** begin Record extracts **
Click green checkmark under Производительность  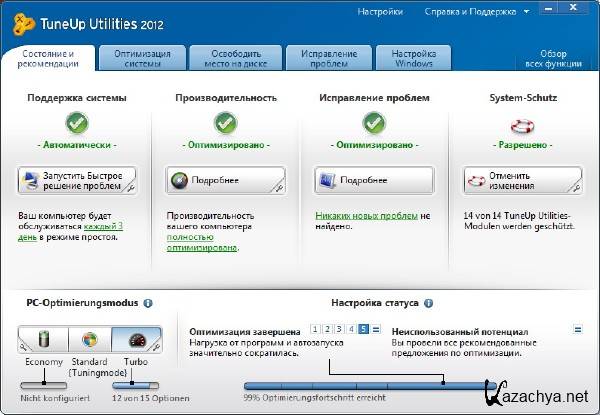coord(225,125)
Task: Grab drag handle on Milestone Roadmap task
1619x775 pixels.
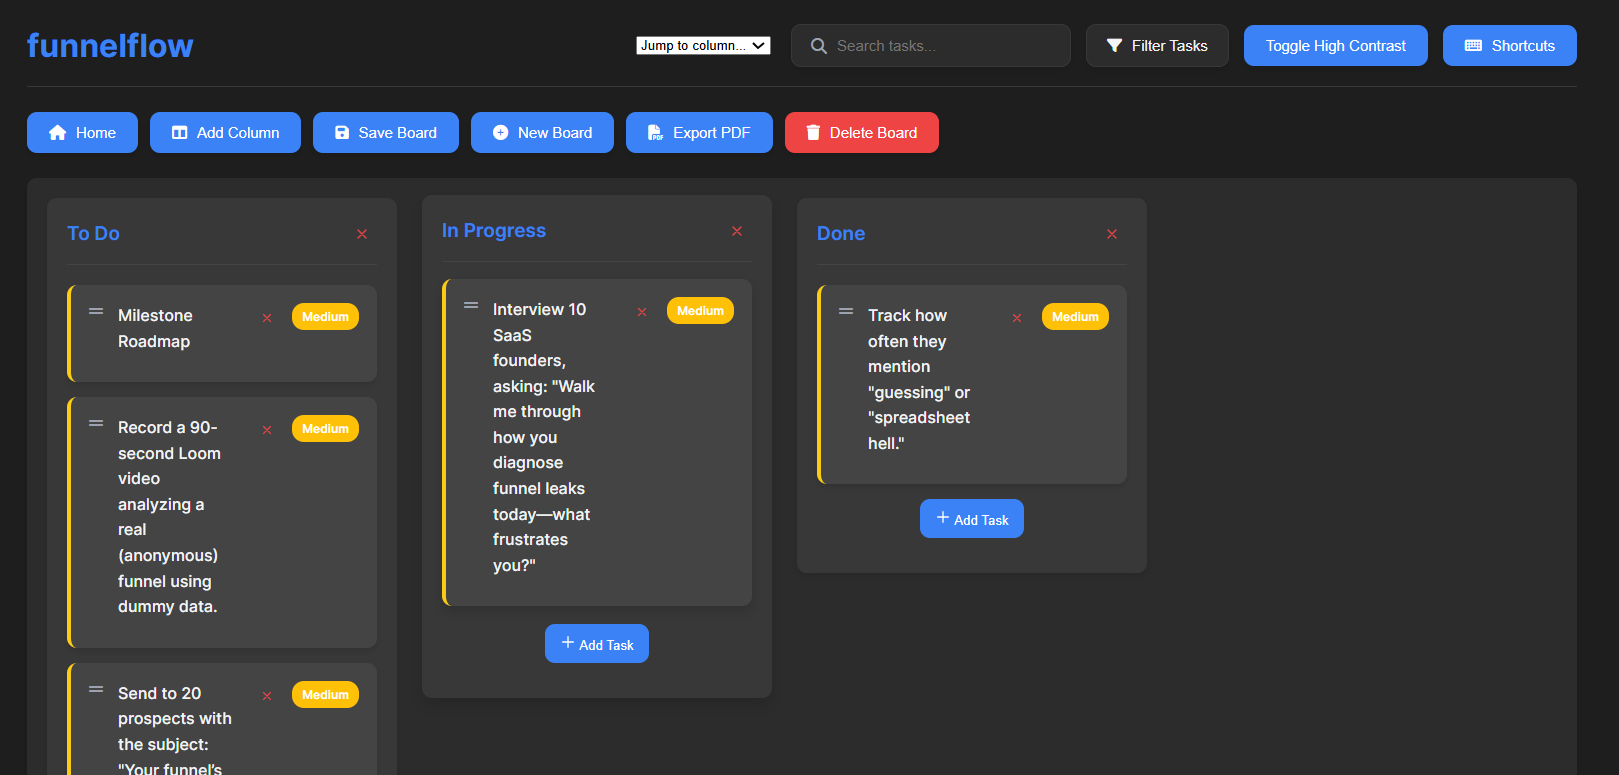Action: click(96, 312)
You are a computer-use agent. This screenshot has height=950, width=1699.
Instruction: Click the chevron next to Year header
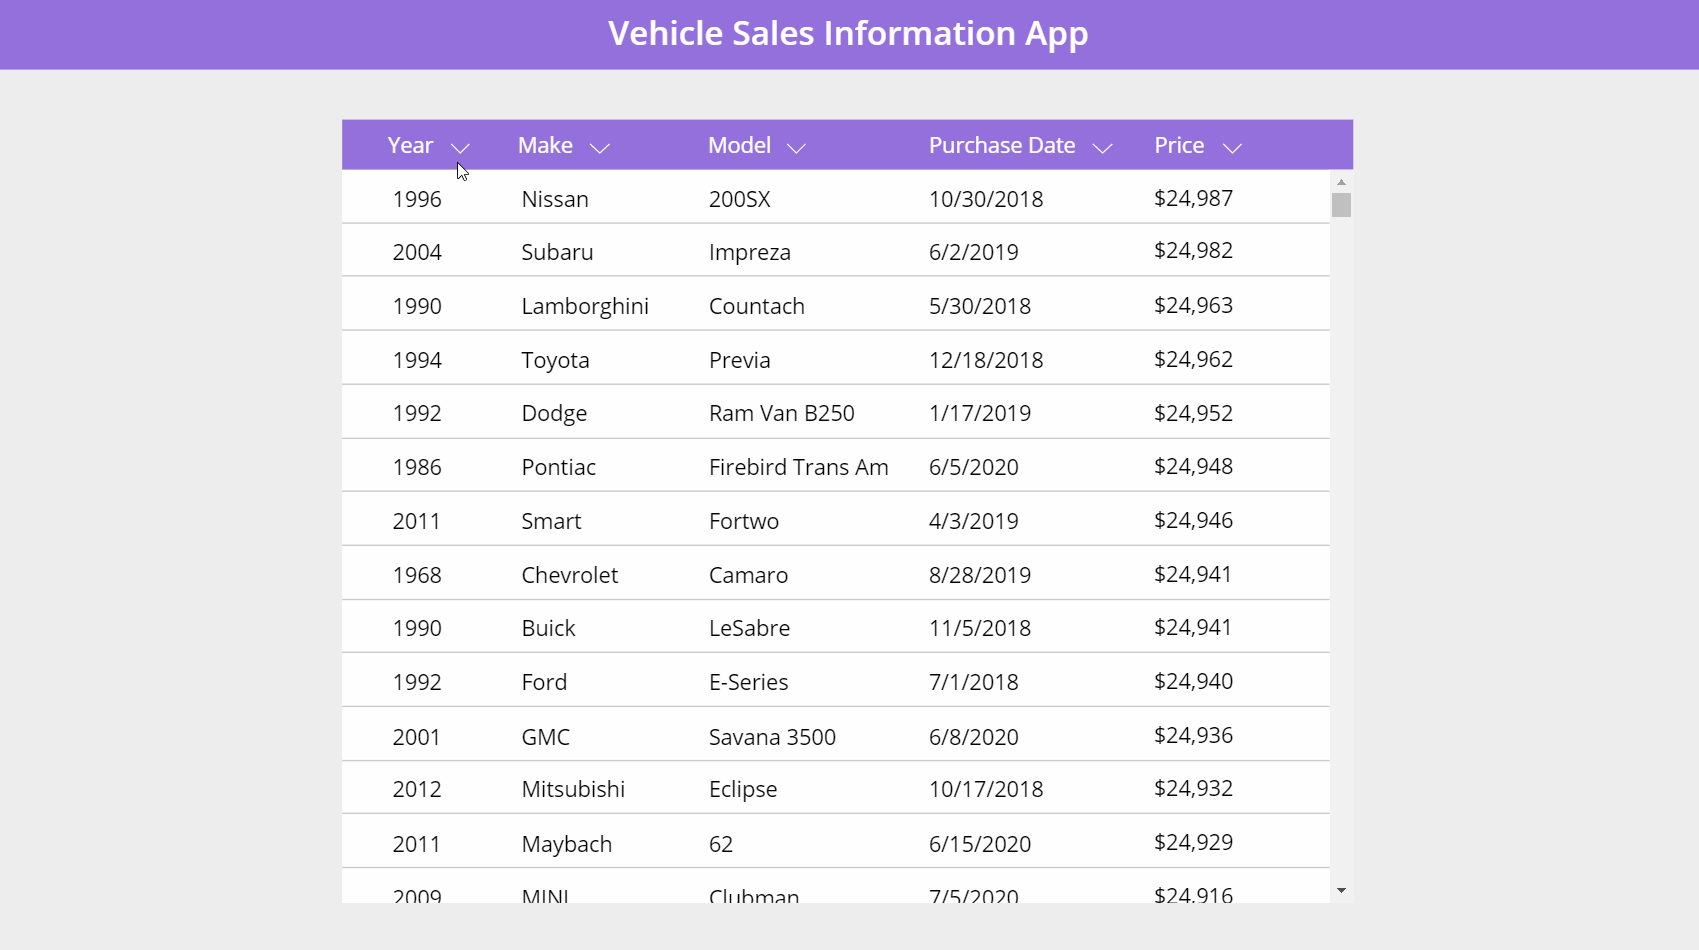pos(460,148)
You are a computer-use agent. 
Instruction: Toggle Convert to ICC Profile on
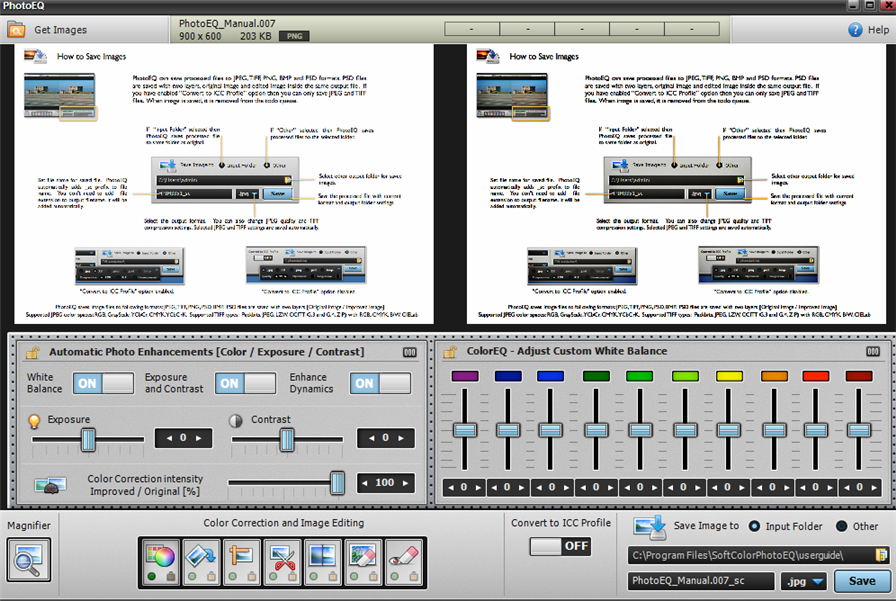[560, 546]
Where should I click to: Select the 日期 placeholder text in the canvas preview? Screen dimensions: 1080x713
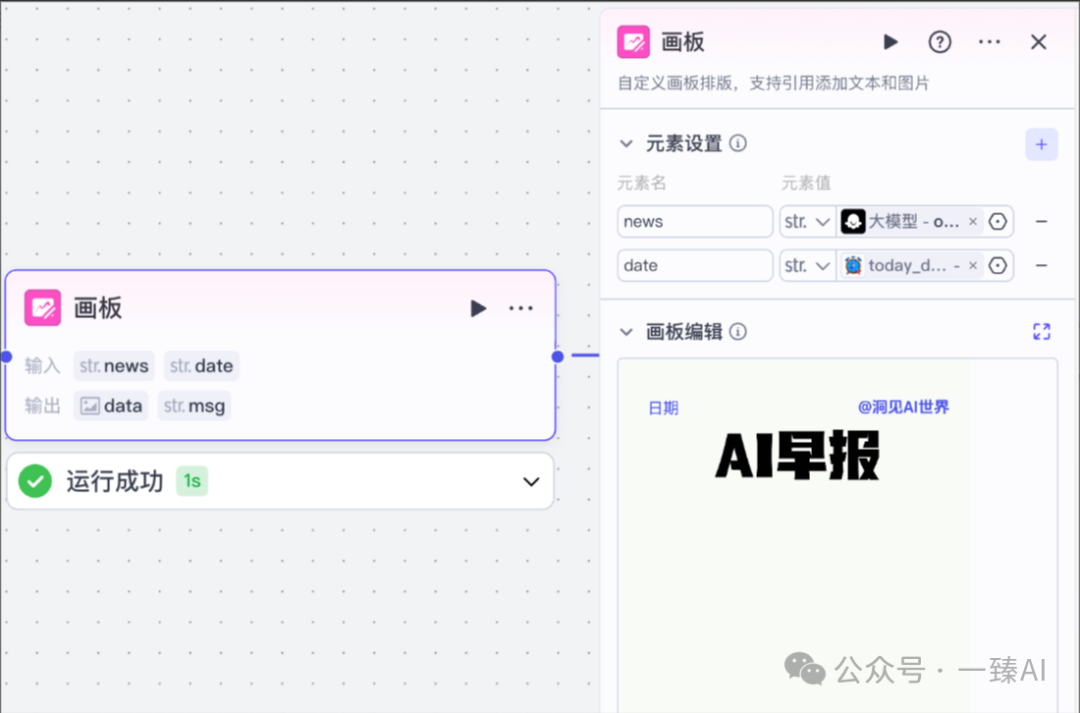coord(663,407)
** end Record extracts **
** begin Record extracts **
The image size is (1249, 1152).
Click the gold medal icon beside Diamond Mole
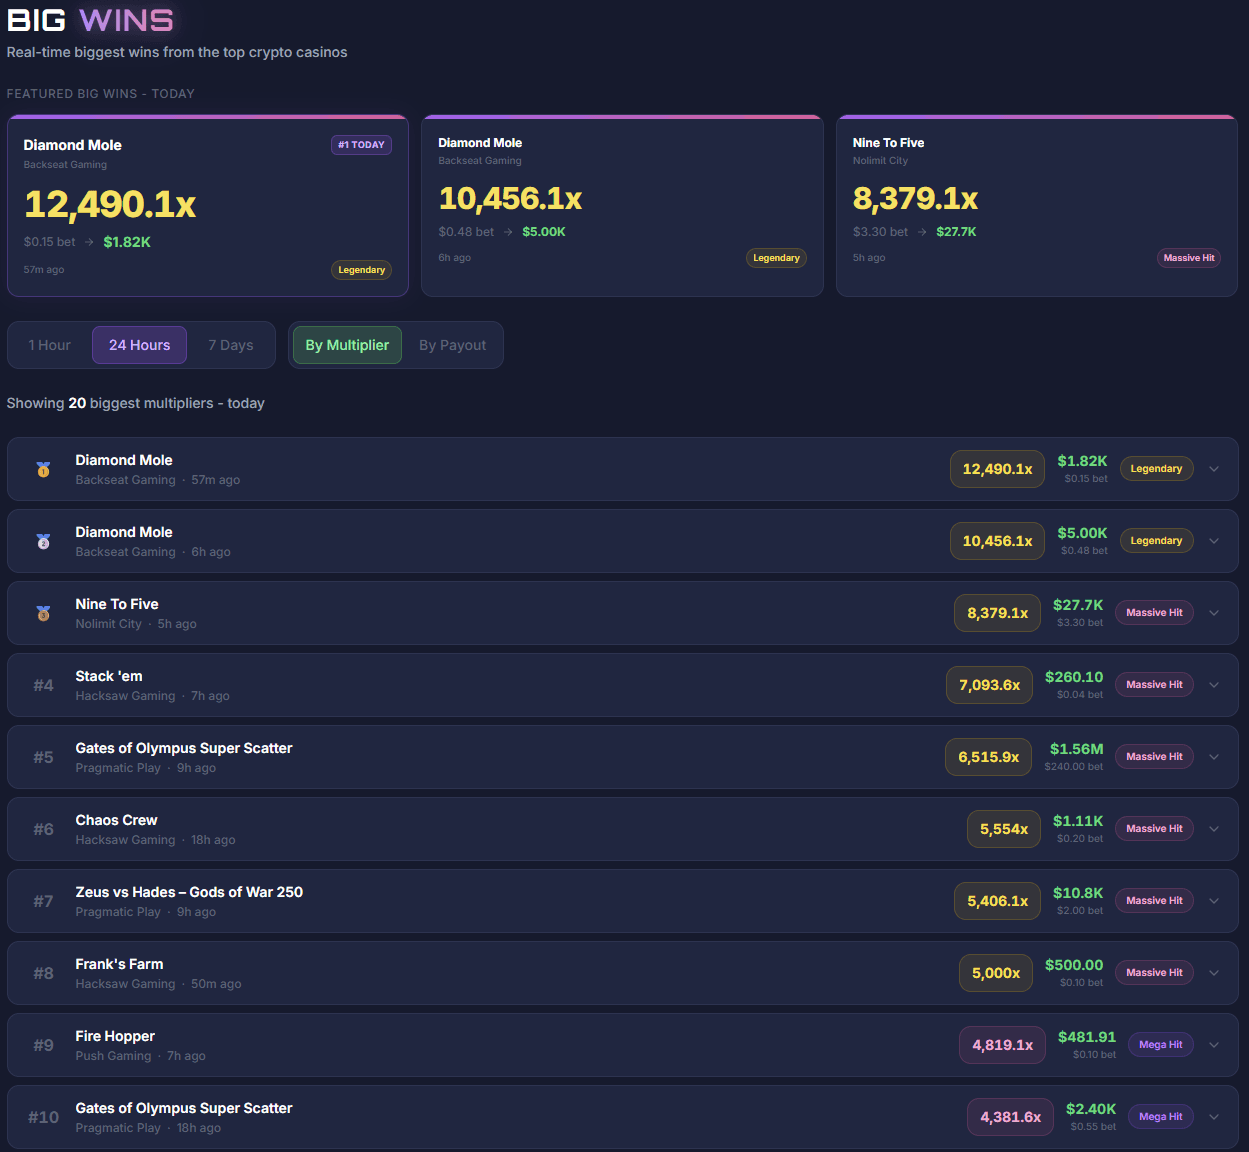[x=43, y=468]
** end Record extracts **
** begin Record extracts **
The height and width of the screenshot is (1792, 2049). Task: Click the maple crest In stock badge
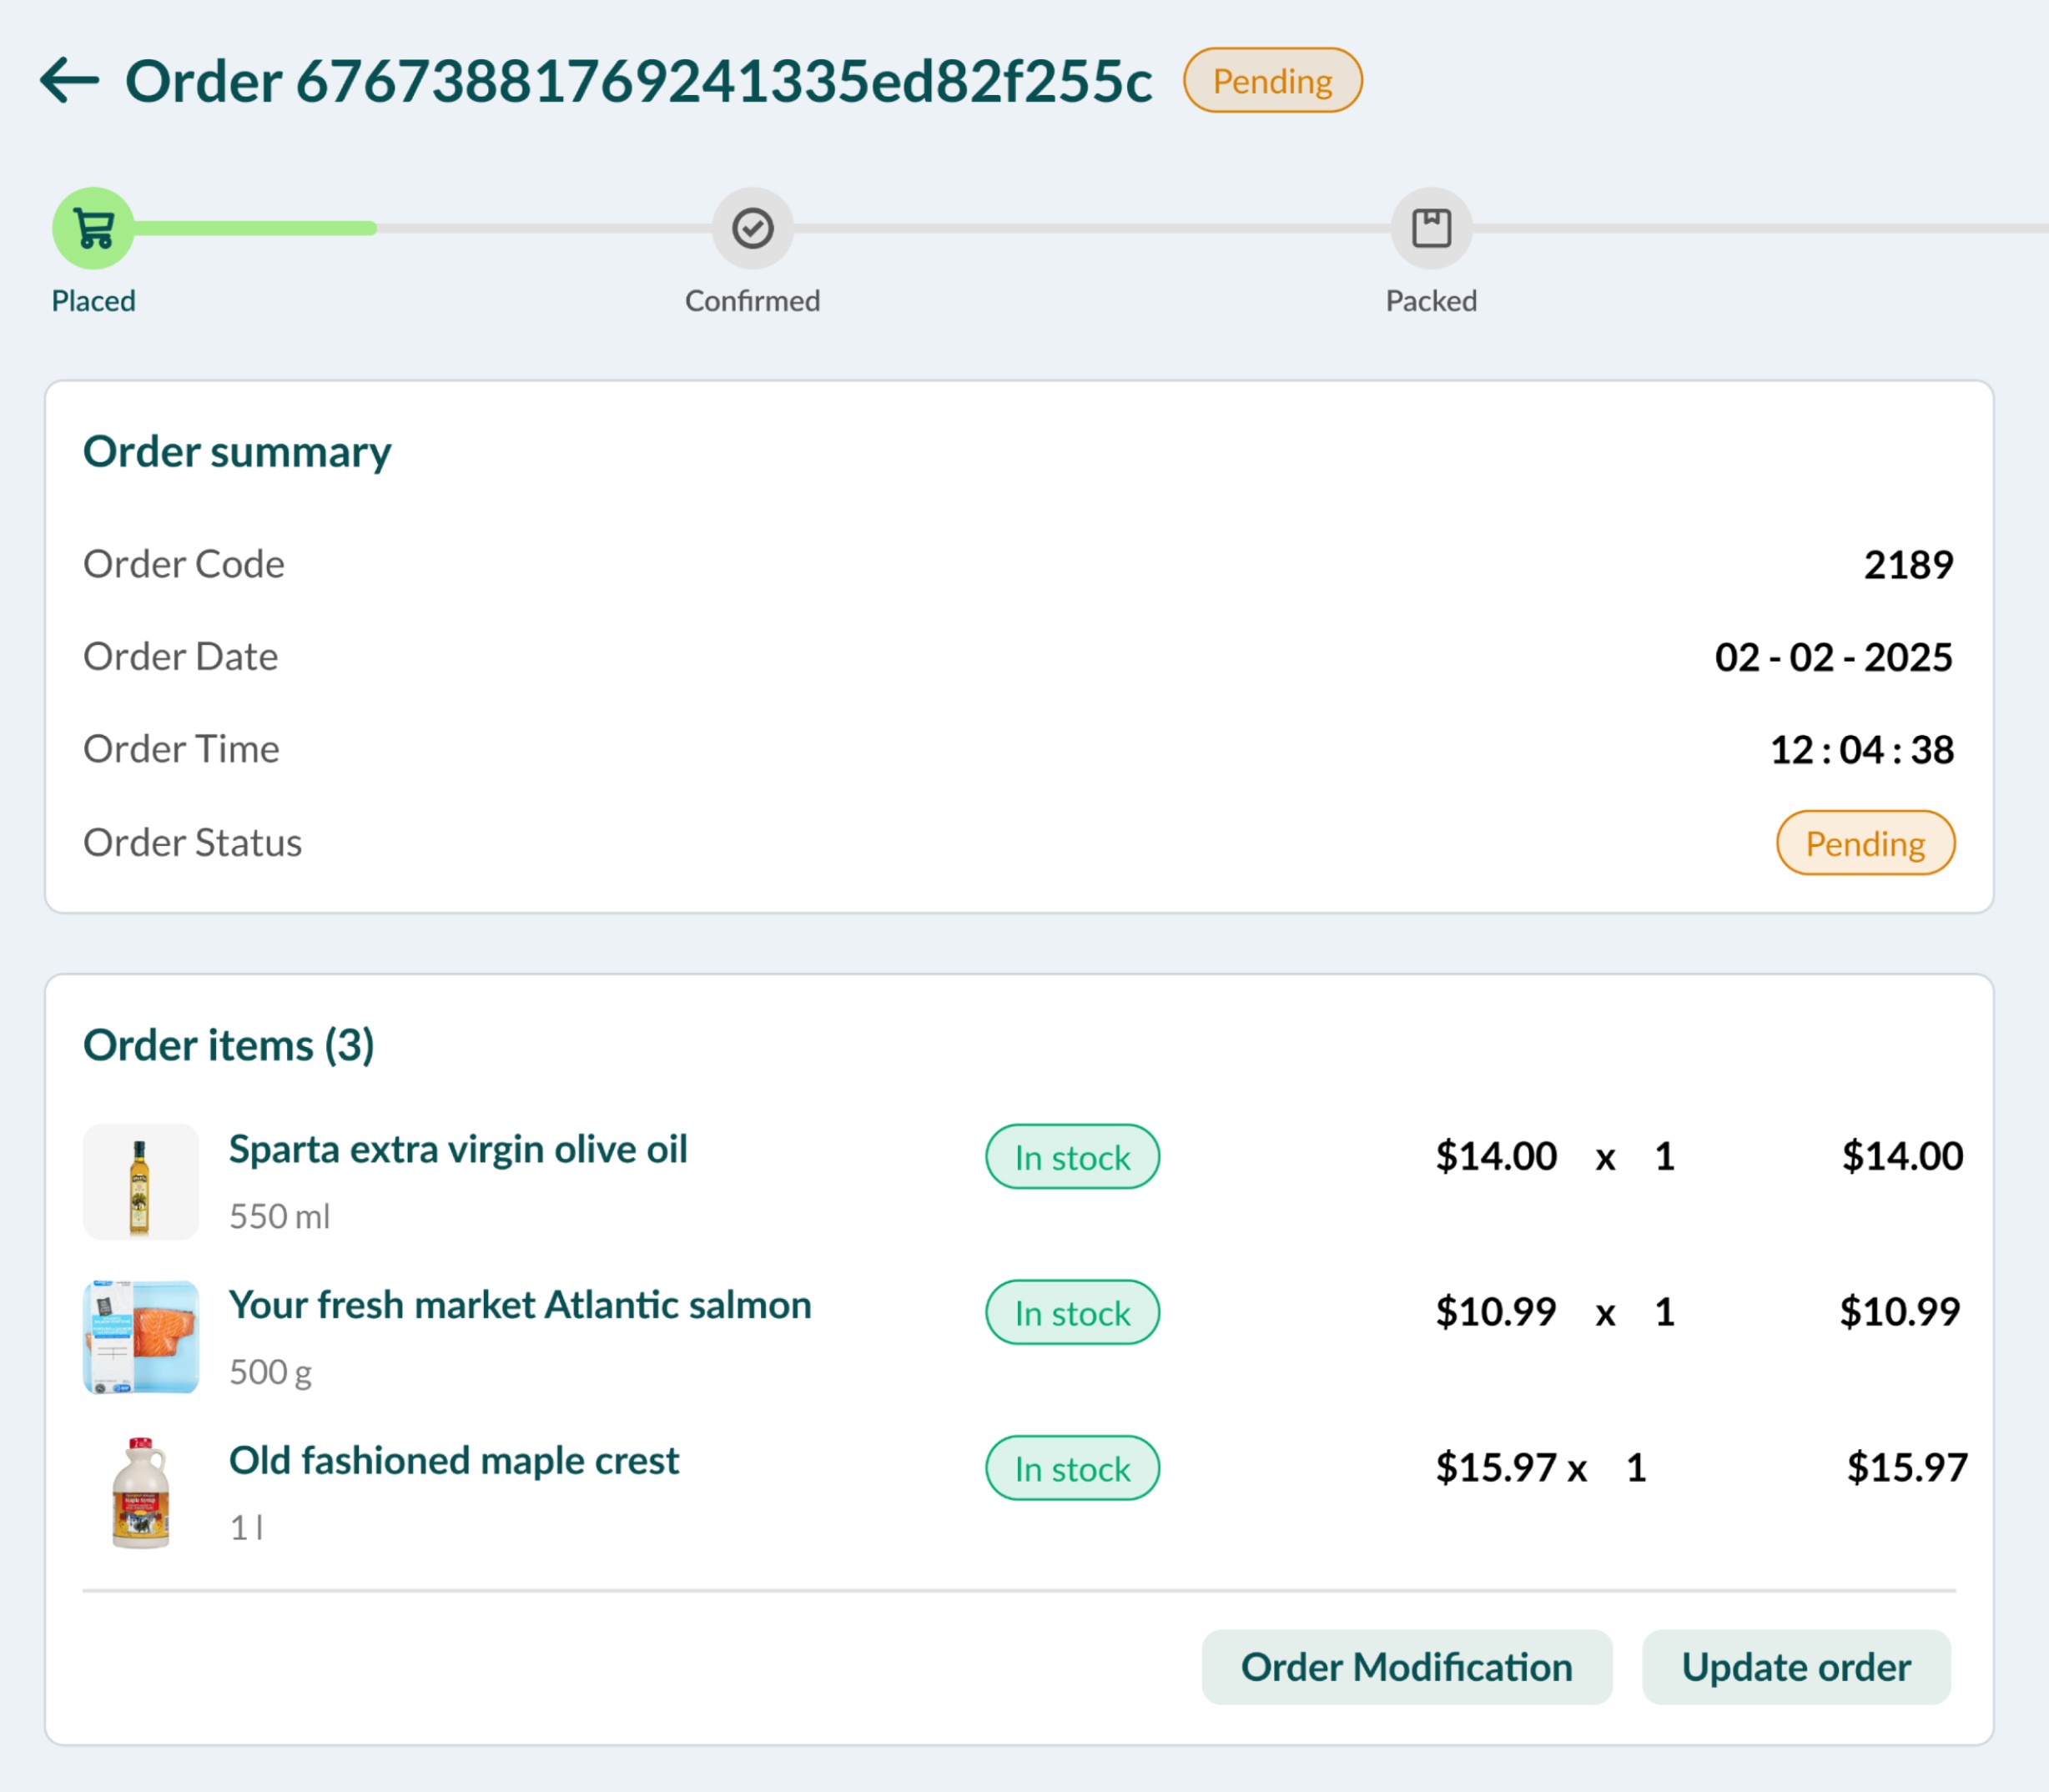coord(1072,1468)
** end Record extracts **
> _Exercise requirements_: Reproduce the records starting at the line that contains "You are a computer-use agent. This" and ending at the line that contains "coord(663,407)", keeping every line and shifting each coordinate in the answers by -5. Leave the pictures out of your version.

> _Exercise answer_:
You are a computer-use agent. This screenshot has height=950, width=1699.
Instruction: Click the chevron next to Year header
pos(455,143)
You are a computer-use agent. 
Instruction: Toggle Convert to ICC Profile on
[555, 541]
Where should I click to: Select the 日期 placeholder text in the canvas preview? Screen dimensions: 1080x713
coord(658,402)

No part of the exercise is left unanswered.